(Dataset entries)

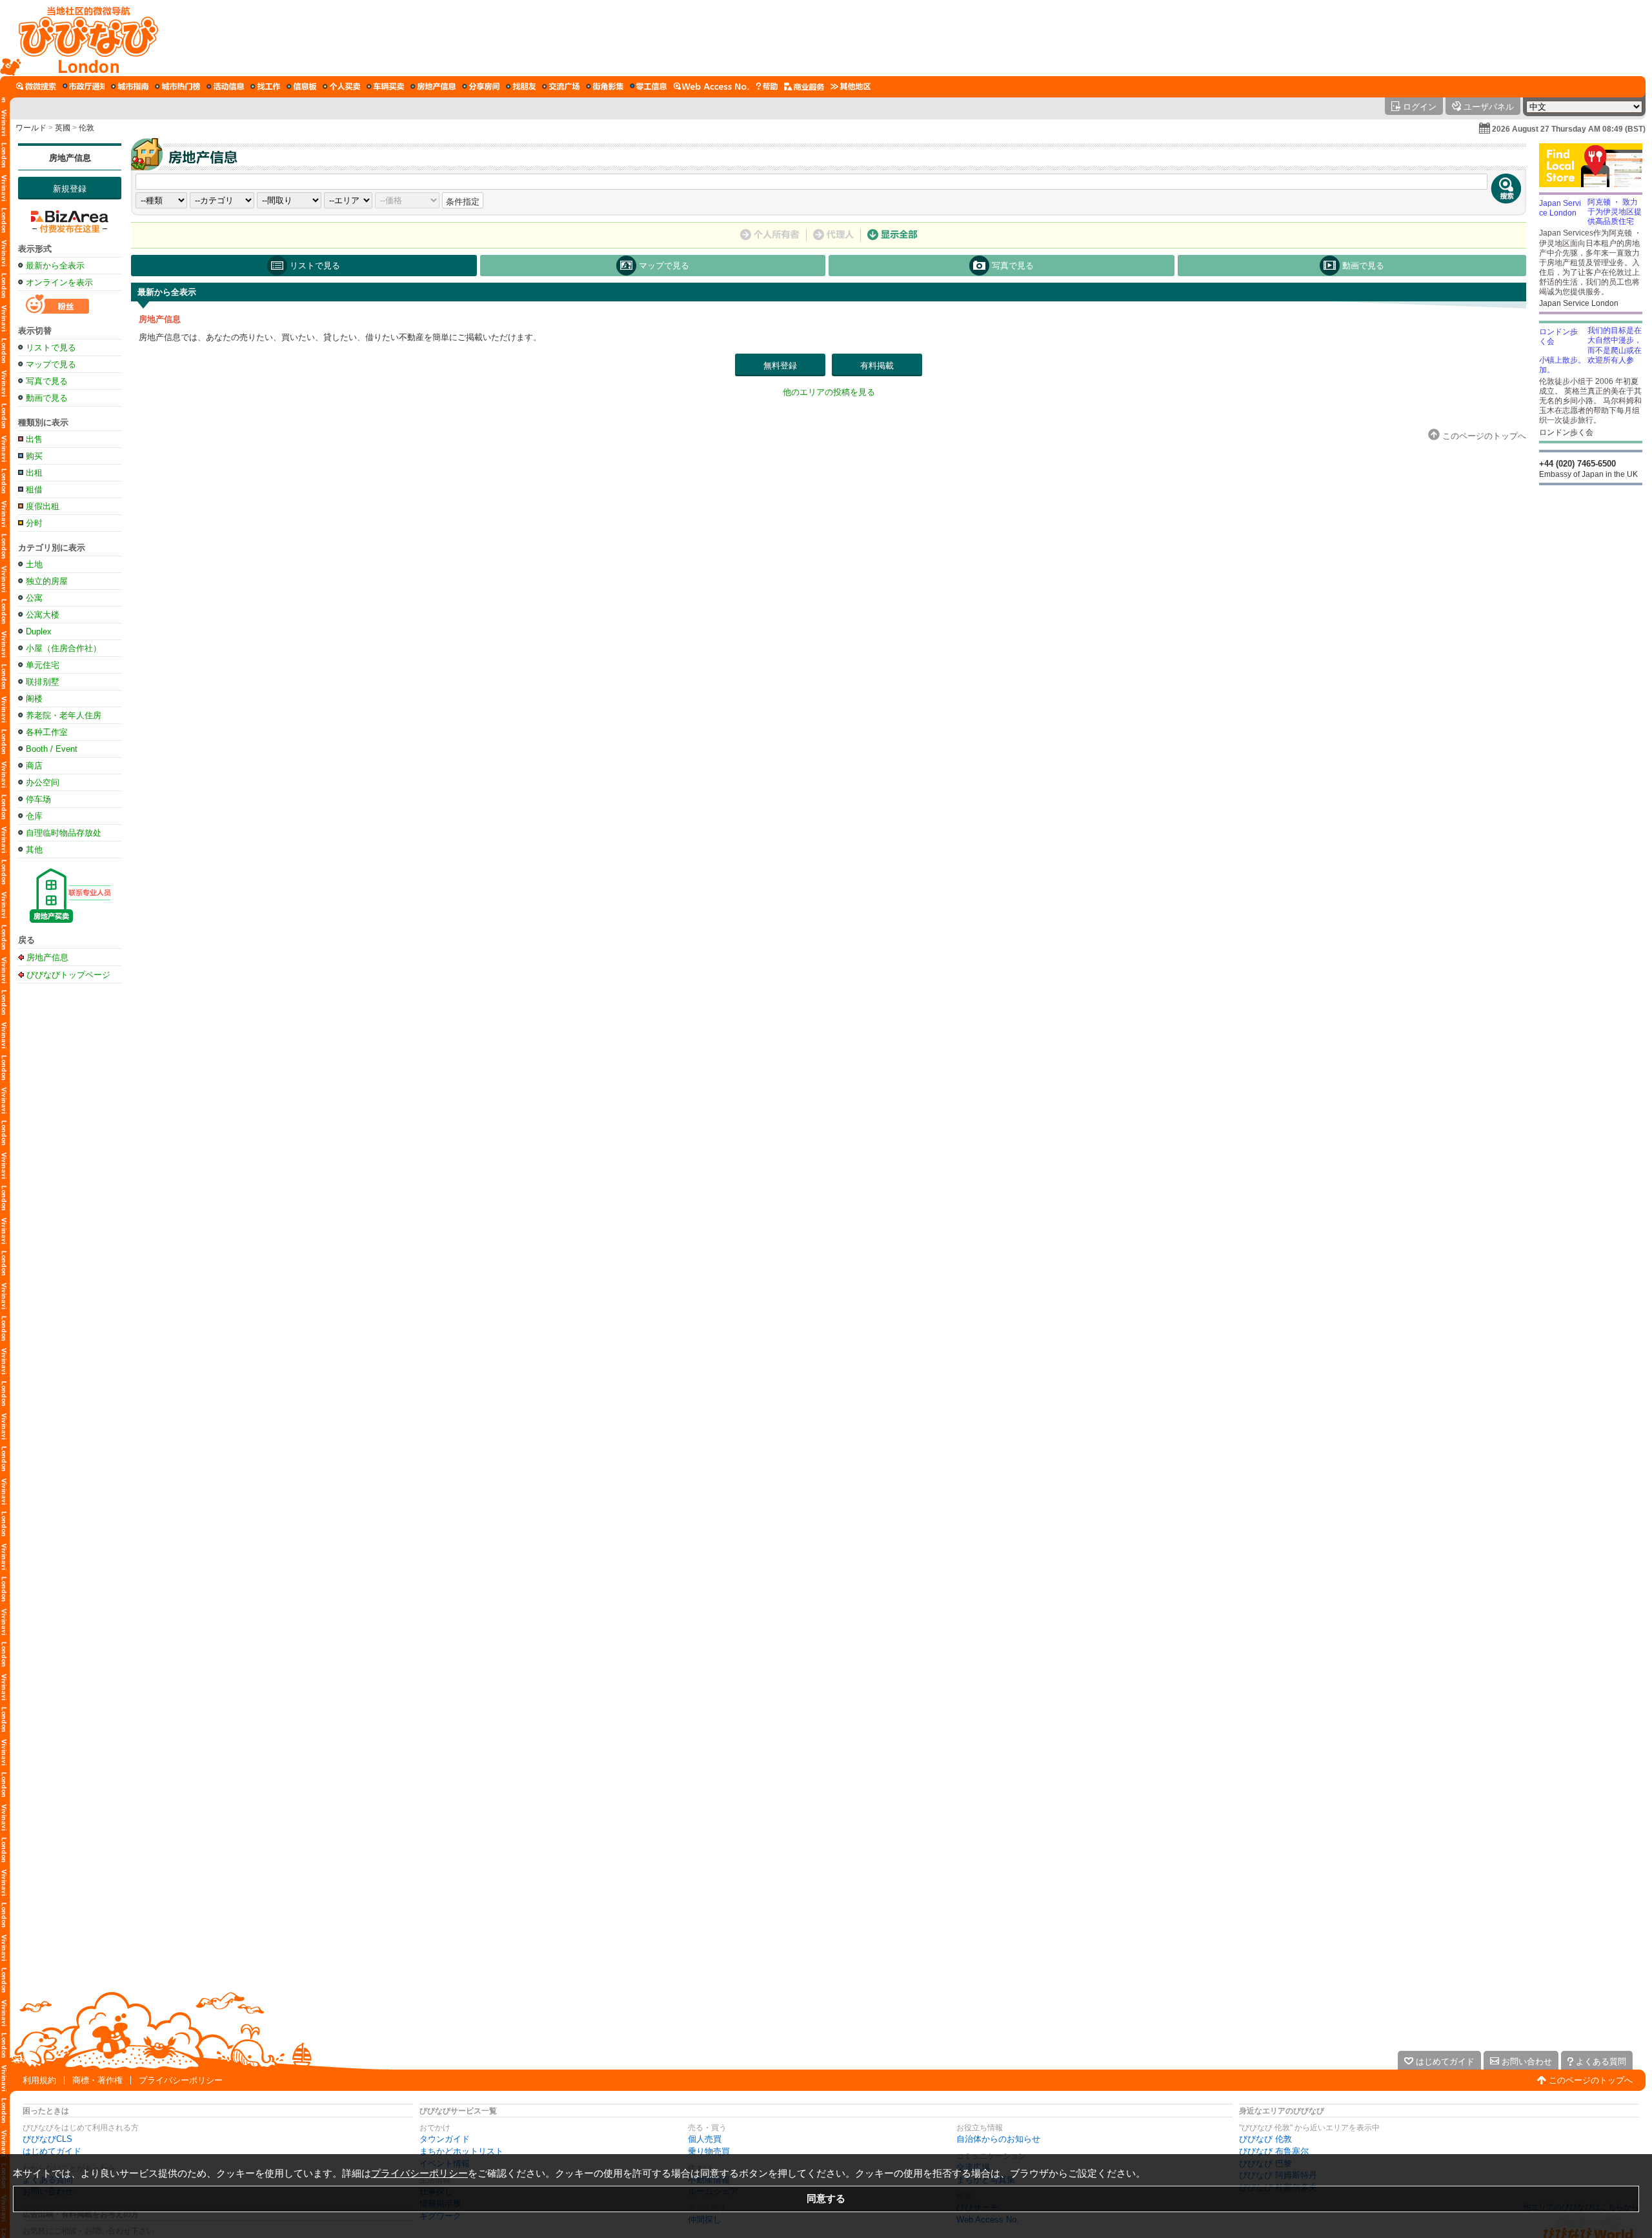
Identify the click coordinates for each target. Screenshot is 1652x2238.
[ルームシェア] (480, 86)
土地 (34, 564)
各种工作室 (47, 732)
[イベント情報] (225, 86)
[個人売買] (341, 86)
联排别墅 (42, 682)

Your instructions -
Omit every picture, and otherwise quote the entries exactly.

Task response -
Identify the click coordinates for each target. Screenshot is 1652x2238.
[ルームシェア] (480, 86)
土地 (34, 564)
各种工作室 (47, 732)
[イベント情報] (225, 86)
[個人売買] (341, 86)
联排别墅 (42, 682)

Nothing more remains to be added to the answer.